RNA-Seq of shallow-water mussel Mytilus galloprovincialis under in situ hydrostatic pressure exposure

Recent studies reveal the deep sea as a rich biosphere, populated by species descended from shallow-water ancestors following mass extinctions. Research tracing the evolution of genomic DNA reveals how species adapt to deep-sea extremes through specific genomic modifications. However, the role of evolutionarily conserved genes, which are usually essential for key biological processes, in gradual adaptation remains largely unexplored. In this study, by examining the transcriptomic shifts in shallow-water mussels exposed to deep-sea in situ conditions, we found that the adaptation of shallow-water mussels to the deep-sea environment involves a complex interplay of gene expression adjustments, particularly in stress and immune responses, homeostasis, and energy metabolism pathways.
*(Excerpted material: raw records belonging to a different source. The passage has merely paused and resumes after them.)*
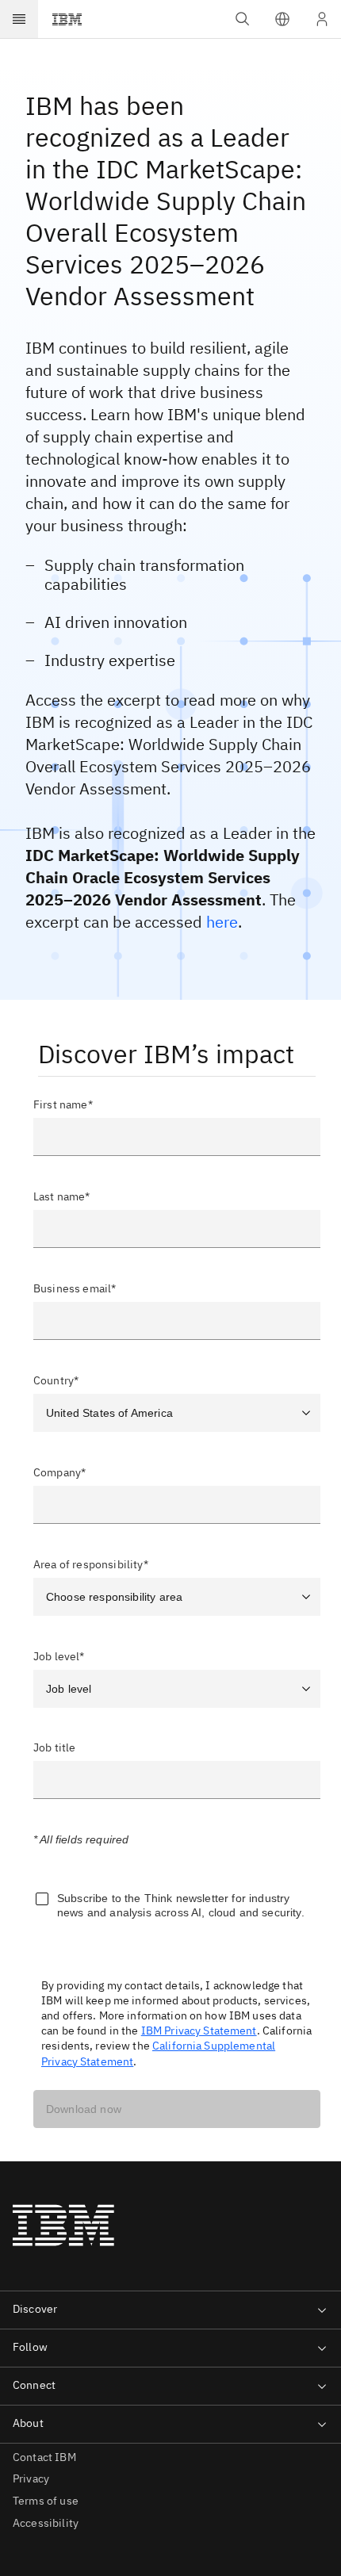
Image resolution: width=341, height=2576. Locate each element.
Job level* (59, 1656)
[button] (282, 19)
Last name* (61, 1196)
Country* (56, 1380)
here (222, 921)
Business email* (74, 1288)
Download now (83, 2109)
Further analysis showed that after long-term deep-sea exposure, the expression profiles of shallow-water mussels closely resemble those of native deep-sea mussels, demonstrating a phenomenon of gene expression convergence in response to adaptive shifts. Co-expression network analysis among deep-sea-exposed shallow-water mussels, native shallow-water, and deep-sea mussels confirmed the critical role of mitochondrial processes and protein quality control in sustaining life under the extreme conditions of the deep sea. Overall, our analyses provide novel insights into adaptive transcriptional regulation and highlight the role of evolutionarily conserved genes in adaptation to extreme environments.